- [Task requirements]:
In the records below, begin at the line that has "Task: Select One-on-One Lessons row in table" and stop after the line that has "Viewport: 1024px width, 668px height."; quote those lines verbatim and nothing more.

- [Record set]:

—————

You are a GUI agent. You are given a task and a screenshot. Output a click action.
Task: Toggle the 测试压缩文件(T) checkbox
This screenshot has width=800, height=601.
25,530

—————

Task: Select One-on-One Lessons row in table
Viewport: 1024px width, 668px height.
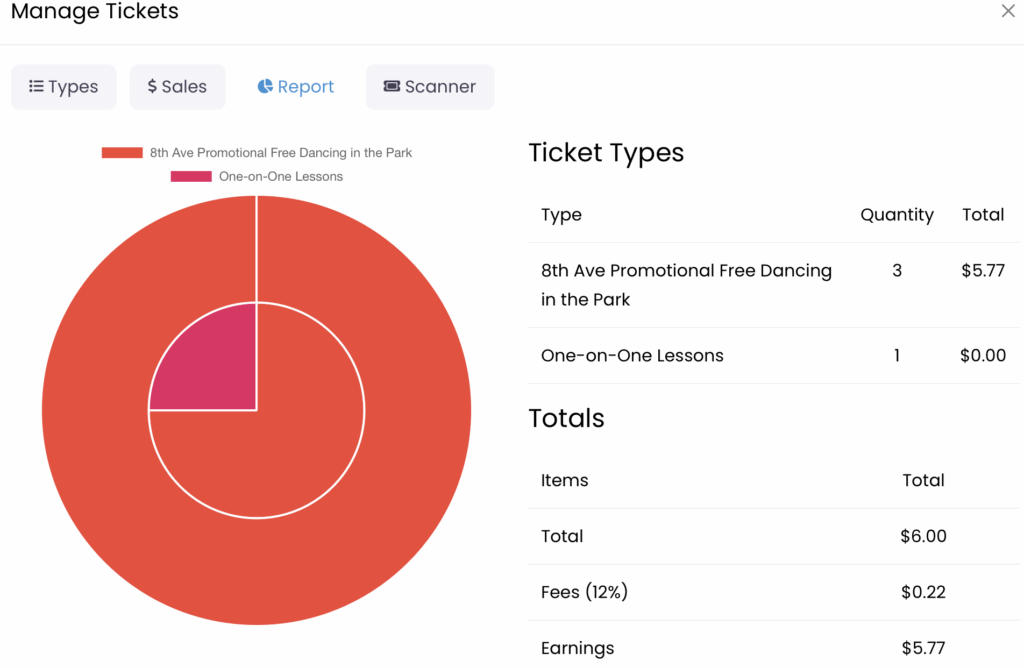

—————

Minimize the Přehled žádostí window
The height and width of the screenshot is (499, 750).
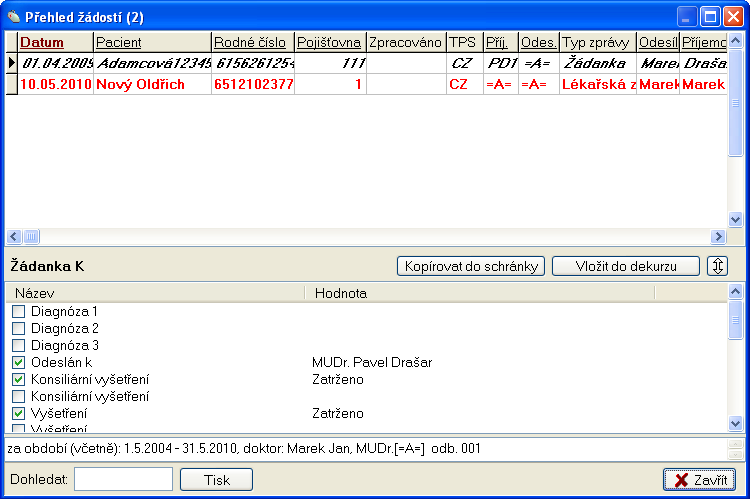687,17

—————

- [Completed exercise]:
Task: Select One-on-One Lessons row in table
Viewport: 1024px width, 668px height.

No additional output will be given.